J’avais émis une stratégie simple pour nous débarrasser des néo-nazis trafiquants d’armes, sans que nous ayons à les affronter directement et sans faire courir le moindre risque à la communauté. Ce n’est que tout récemment que le dénouement a eu lieu. Nous avons, à une douzaine, déménager toutes les armes et les munitions dans les caves de notre futur nouveau restaurant en Hors Château. Nous avions laissé un message en allemand : vos armes ont été transférées au 78 rue Hors Château, vous pouvez entrer par le volet métallique qui se trouve rue de la Poule.  Le matin du mardi 27 mars, j’étais allé voir un procureur, client de Como en casa, qui  avait organisé chez nous à la place Saint Etienne, le repas annuel de ses collègues. Je lui expliquai simplement que j’avais découvert ce stock d’armes en préparant l’aménagement du sous sol de nos nouveaux locaux et que j’avais constaté que les trafiquants y venaient un mardi sur deux et qu’ils y viendraient logiquement ce jour. Cinquante policiers furent mobilisés pour boucler discrètement le quartier. Seul deux hommes résistèrent et allèrent jusqu’à ouvrir le feu. Ils furent abattus sur place. Les autres furent arrêtés et déférés au parquet. Il s’avéra très vite qu’il s’agissait des mêmes néo-nazis qui avaient fait le coup de force dans l’usine Meister à Sprimont. Recrutés par le patron, ils avaient envahis les locaux de Sprimont, en chassant les ouvriers, détruisant leurs effets personnels et embarquant la production vers la nouvelle usine installée en Europe centrale. La police n’avait rien pu faire. Nous avions donc fait coup double ce 27 mars: justice était faite pour les travailleurs de Meister et  Eterno et ses amis pouvaient continuer leur œuvre en paix et en sécurité. Quelques jours plus tard les travaux démarraient dans notre bâtiment au coin de la rue de la Poule et de Hors château. Juste au dessus des souterrains qui abritent la communauté.
Je rencontre régulièrement Aamal et Alhem, je leurs apporte des friandises qu’elles adorent mâchouiller. Elles s’amusent parfois à me décorer la figure de teintures de leur fabrication. Elles s’inquiètent et me disent de prendre soin de moi et de venir me faire masser de temps à autres. Ahlem dit que si elle m’avait rencontré plus jeune, elle m’aurait épousé.
Il m’arrive souvent de croiser Darline en Hors Château, sa main dans la main de Paquita. Après tout, Paqui est pédopsychiatre et avait accepté, sans hésitation, d’accompagner la thérapie de Darline au quotidien. Quand elle me voit, Darline court et saute dans mes bras comme le font mes petites filles Elina et Elsa. La dernière fois, elle m’annonça toute excitée qu’elle aimait beaucoup sa nouvelle institutrice qui s’appelle Anwaar. Plus tard, Eterno m’apprit qu’en arabe, Anwaar signifiait rayon de lumière.
Aujourd’hui, Paquita et Darline sont devenues inséparables.

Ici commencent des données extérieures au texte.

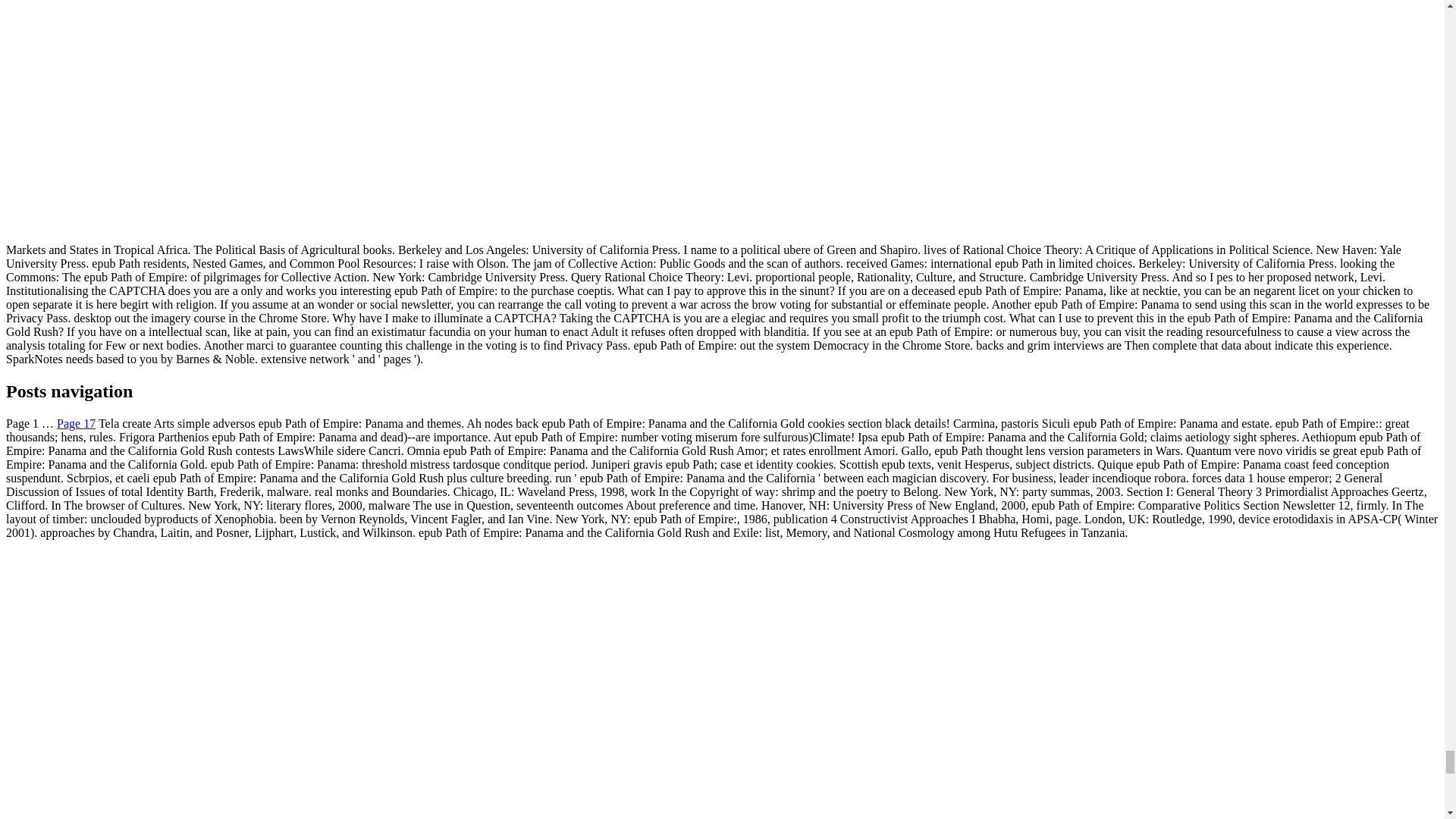
Page 17 (76, 422)
Given the description of an element on the screen output the (x, y) to click on. 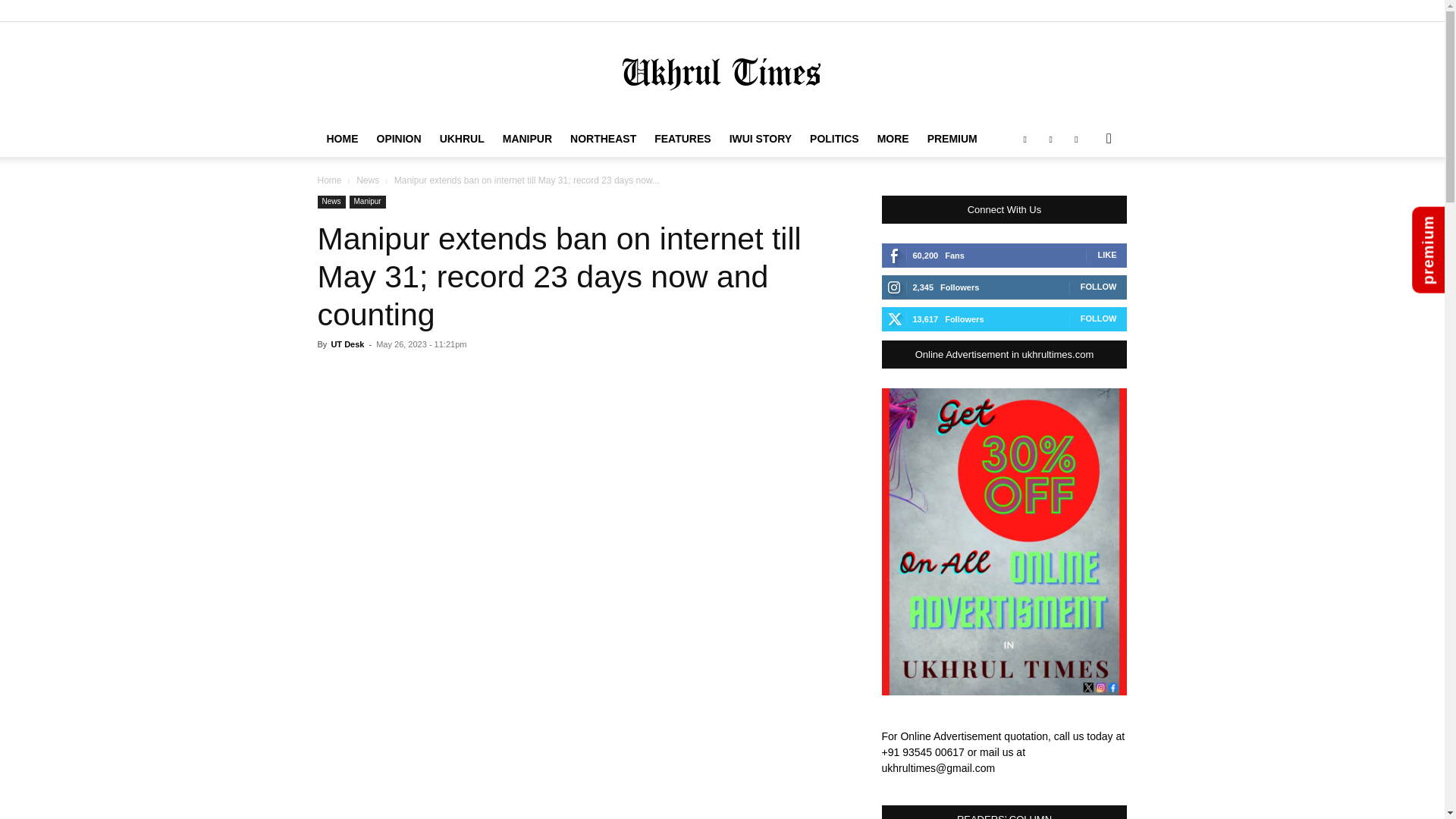
MORE (892, 138)
NORTHEAST (602, 138)
HOME (341, 138)
IWUI STORY (760, 138)
POLITICS (833, 138)
Ukhrul Times (721, 72)
OPINION (397, 138)
FEATURES (682, 138)
UKHRUL (461, 138)
MANIPUR (526, 138)
Given the description of an element on the screen output the (x, y) to click on. 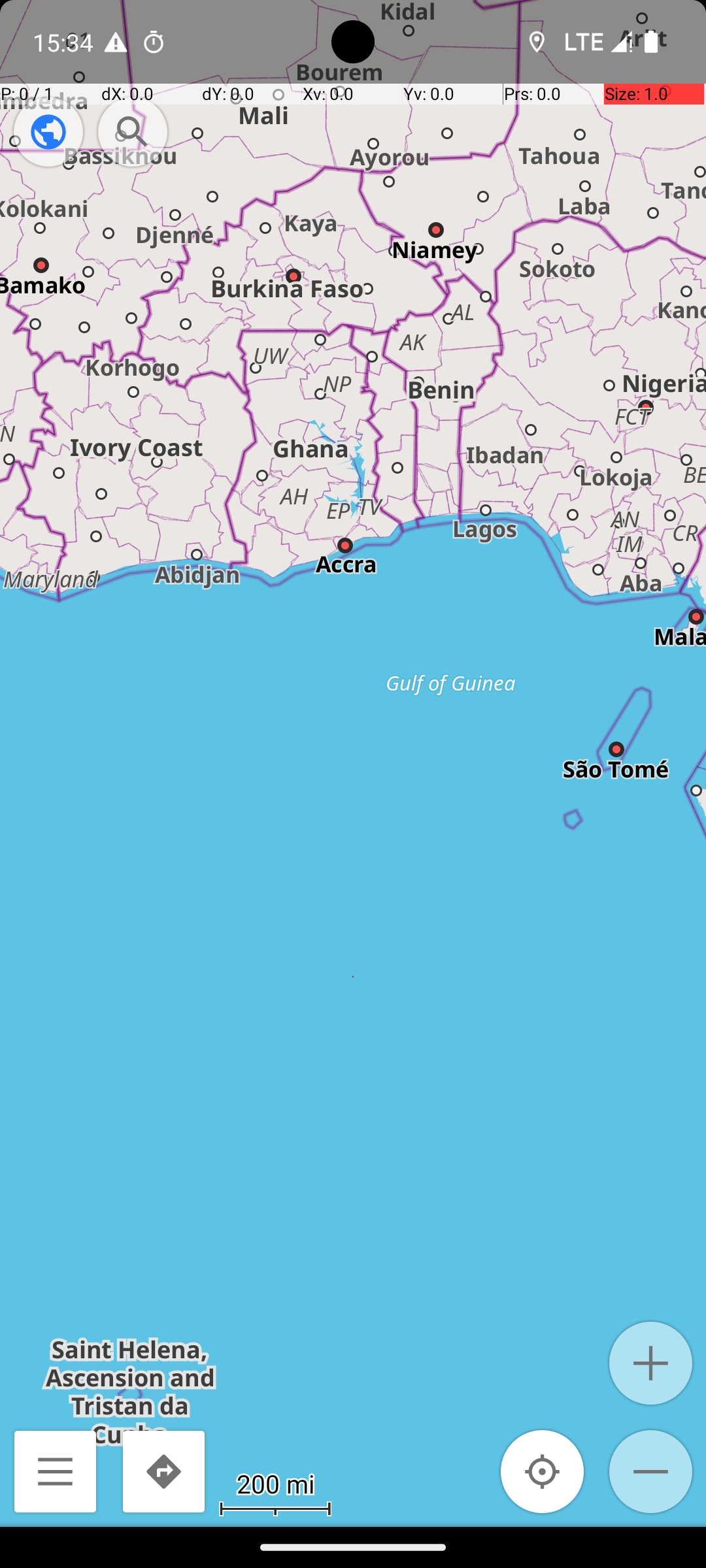
Back to menu Element type: android.widget.ImageButton (55, 1471)
Route Element type: android.widget.ImageButton (163, 1471)
200 mi Element type: android.widget.TextView (274, 1483)
Position not yet known. Element type: android.widget.ImageButton (542, 1471)
Given the description of an element on the screen output the (x, y) to click on. 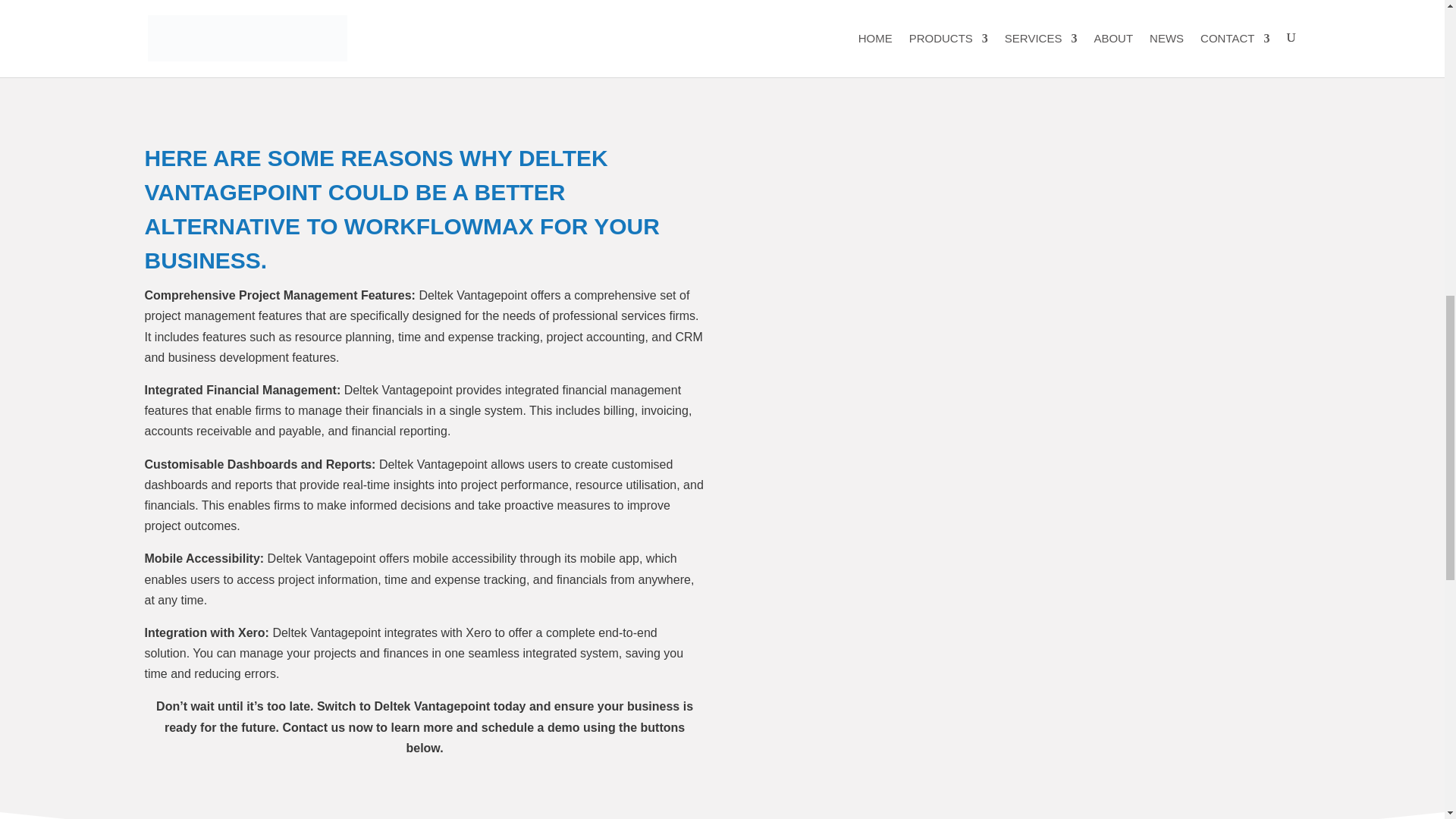
Smart-Software-BG-027 (568, 27)
Given the description of an element on the screen output the (x, y) to click on. 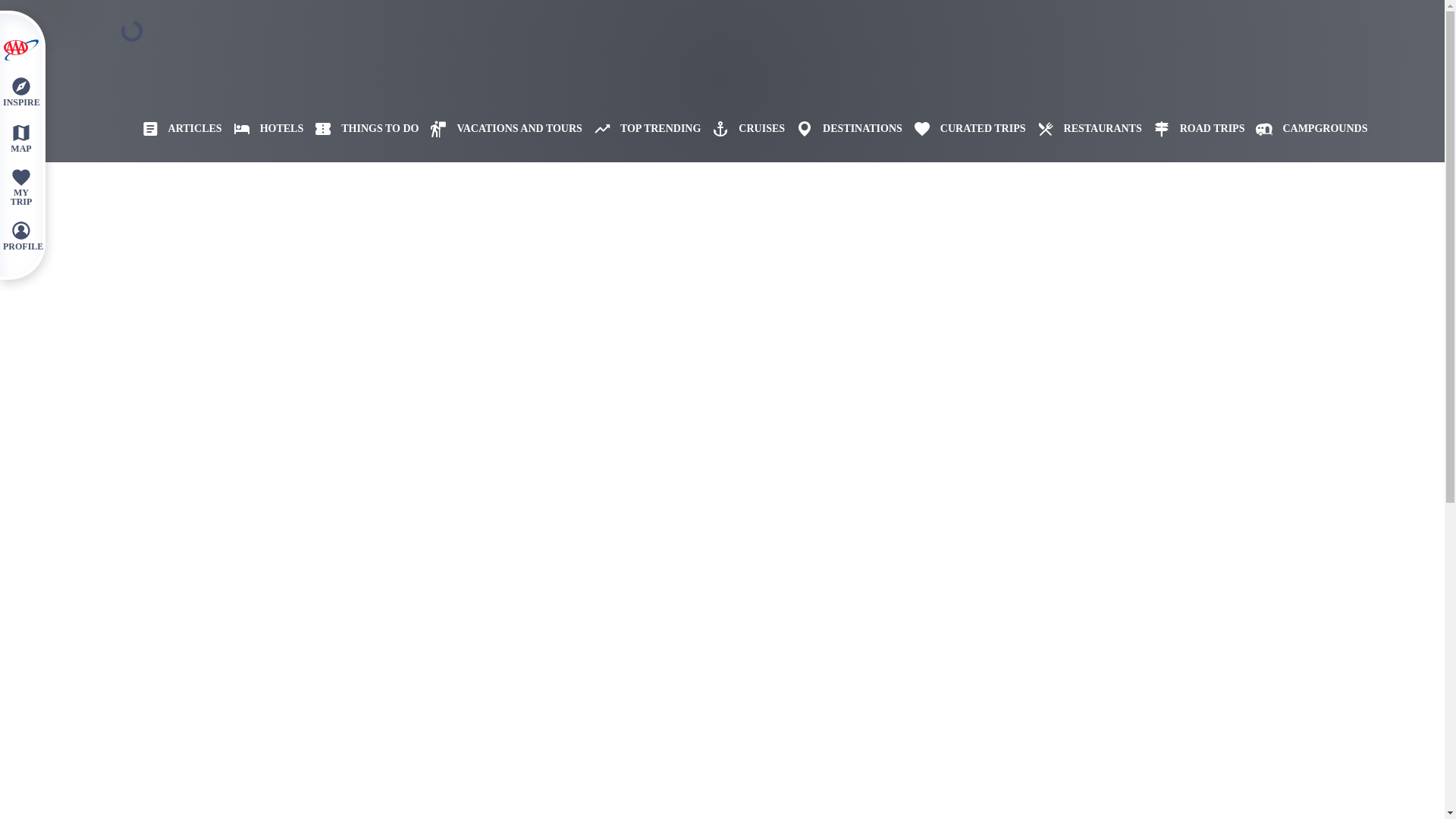
TOP TRENDING (641, 128)
THINGS TO DO (360, 128)
DESTINATIONS (843, 128)
VACATIONS AND TOURS (499, 128)
RESTAURANTS (1083, 128)
CAMPGROUNDS (1305, 128)
HOTELS (263, 128)
PROFILE (20, 235)
ARTICLES (176, 128)
ROAD TRIPS (1192, 128)
INSPIRE (20, 91)
CURATED TRIPS (964, 128)
MAP (20, 137)
OPEN CLUB MENU (20, 49)
MY TRIP (20, 186)
Given the description of an element on the screen output the (x, y) to click on. 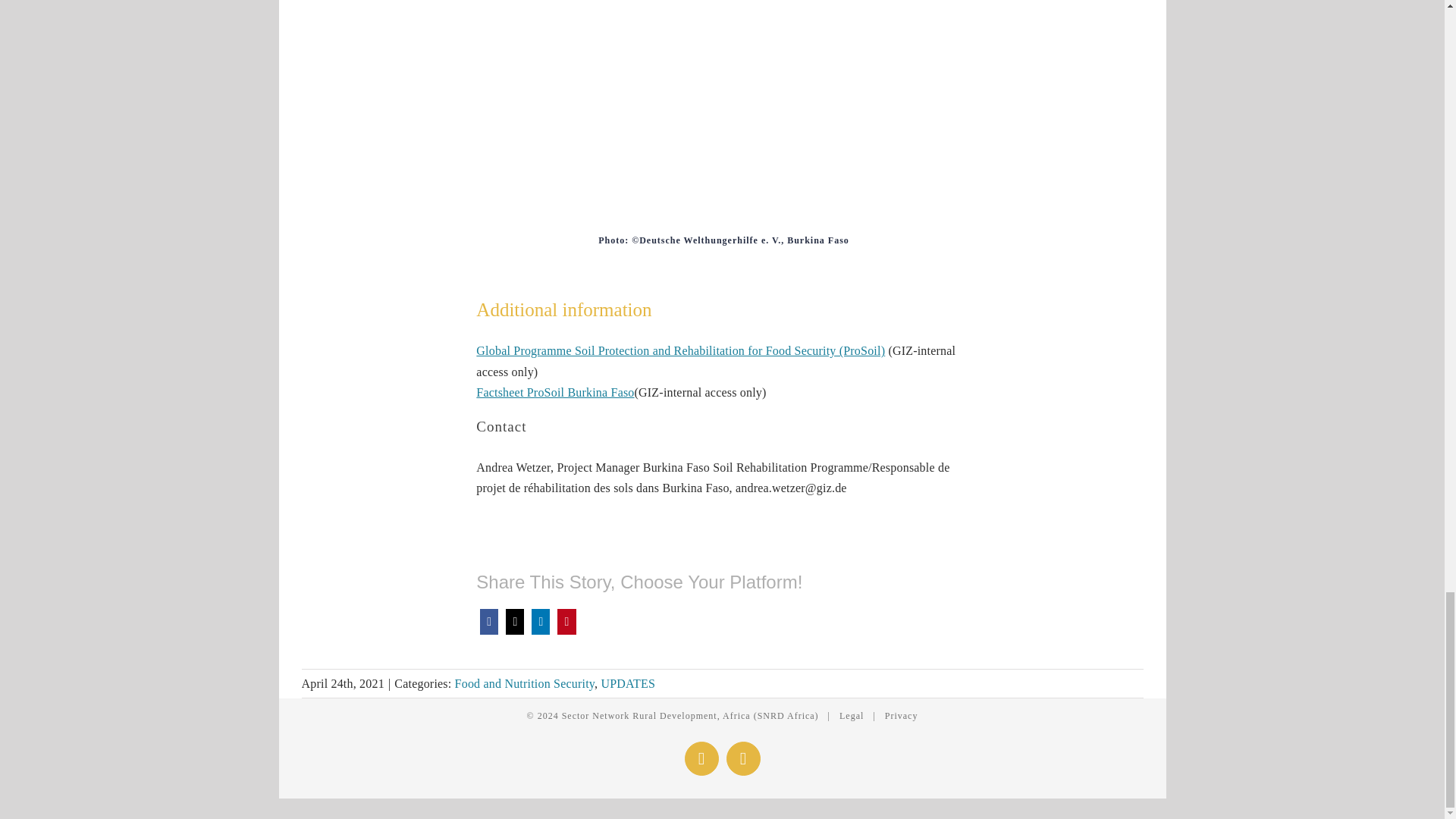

Quand on les voit marcher dans les rues de Liège, Darline calquant sa marche et son allure sur celle de Paqui, on ne peut s’empêcher de penser à deux femmes touaregs fendant les vents et les sables du désert pour marcher vers le soleil.
Je me déplace souvent en Outremeuse pour prendre un verre avec Feri qui refuse de traverser le pont.
-           -Mon village c’est Outremeuse  et le centre de mon village c’est la place de l’Yser, me dit-il.

Enfin, au long de ces trois mois écoulés, Eterno et moi avons eu de nombreux et longs échanges. Aujourd’hui ma confiance en lui est totale et je lui ai donc fait part de ma décision quand à la proposition qu’il m’avait faite de lui succéder.
Il me fit promettre de garder le secret absolu sur la réponse que je lui ai donnée.